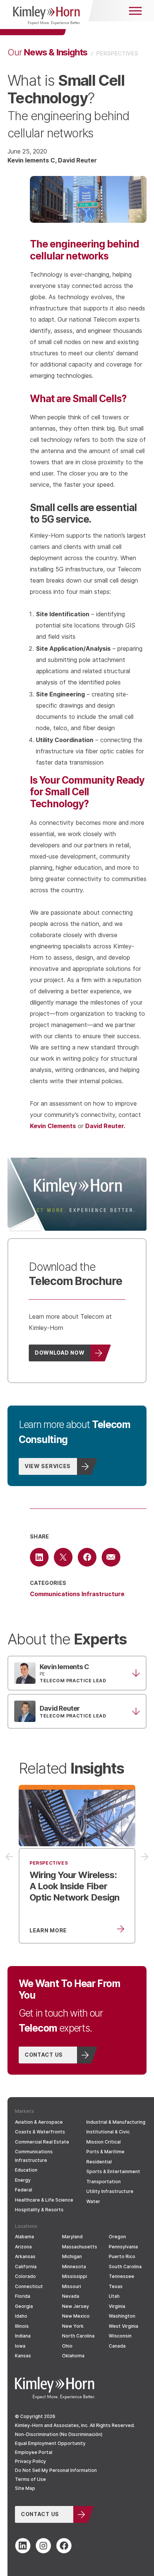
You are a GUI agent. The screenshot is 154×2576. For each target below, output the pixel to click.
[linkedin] (23, 2546)
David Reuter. (105, 1125)
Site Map (25, 2488)
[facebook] (64, 2546)
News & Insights (47, 51)
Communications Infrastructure (77, 1593)
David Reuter (77, 160)
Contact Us (44, 2054)
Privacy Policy (30, 2461)
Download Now (59, 1352)
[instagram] (43, 2546)
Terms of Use (30, 2479)
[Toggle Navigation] (135, 11)
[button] (77, 1673)
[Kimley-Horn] (46, 17)
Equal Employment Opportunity (50, 2443)
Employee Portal (33, 2452)
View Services (48, 1466)
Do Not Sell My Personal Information (56, 2470)
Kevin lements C (31, 160)
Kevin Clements (53, 1125)
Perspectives (117, 53)
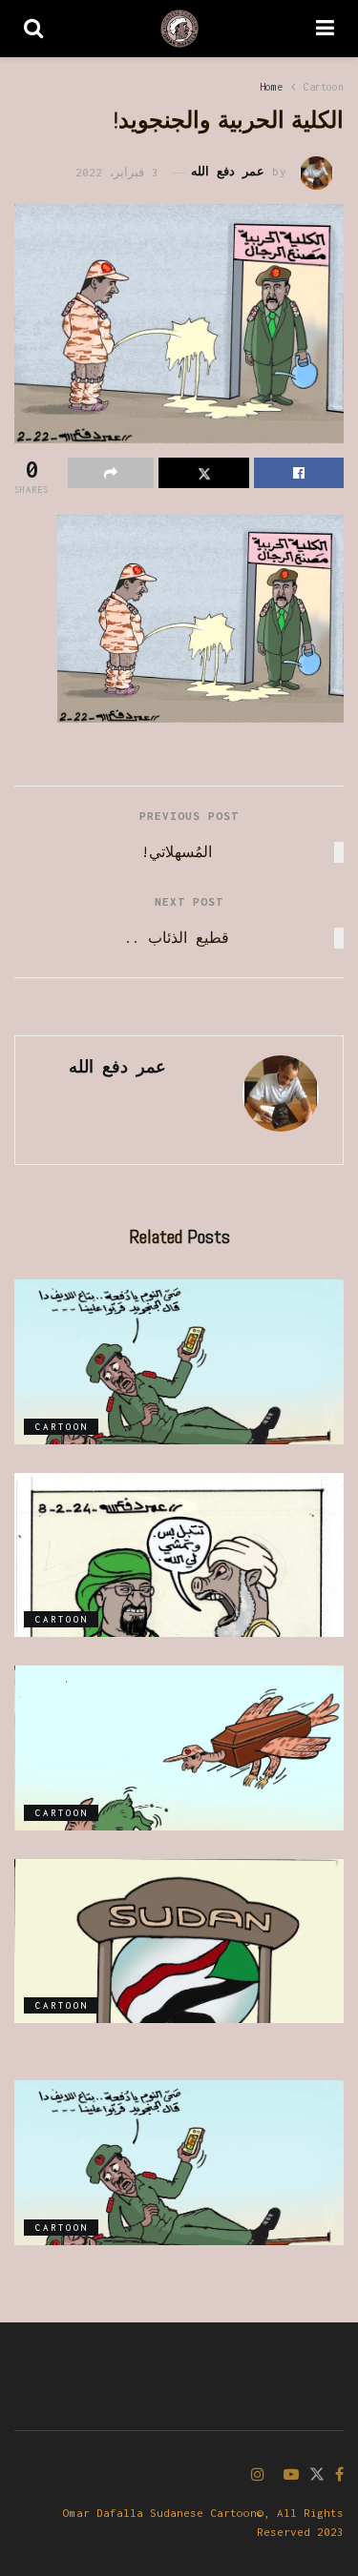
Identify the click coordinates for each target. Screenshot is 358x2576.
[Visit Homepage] (179, 29)
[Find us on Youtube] (291, 2475)
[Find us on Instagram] (257, 2475)
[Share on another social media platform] (111, 473)
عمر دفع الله (227, 172)
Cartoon (324, 86)
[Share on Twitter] (203, 473)
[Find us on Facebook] (339, 2475)
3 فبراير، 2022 (116, 172)
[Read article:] (179, 1361)
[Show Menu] (325, 28)
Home (271, 86)
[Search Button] (33, 28)
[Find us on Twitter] (317, 2475)
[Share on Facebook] (299, 473)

□ □ □ □ □

**Task requirements:**
From the material above, retype precisely the lines between the line holding "David Reuter. (105, 1125)" and the line holding "[Toggle Navigation] (135, 11)", inclusive, and nothing beyond them.

**Exercise answer:**
David Reuter. (105, 1125)
Site Map (25, 2488)
[facebook] (64, 2546)
News & Insights (47, 51)
Communications Infrastructure (77, 1593)
David Reuter (77, 160)
Contact Us (44, 2054)
Privacy Policy (30, 2461)
Download Now (59, 1352)
[instagram] (43, 2546)
Terms of Use (30, 2479)
[Toggle Navigation] (135, 11)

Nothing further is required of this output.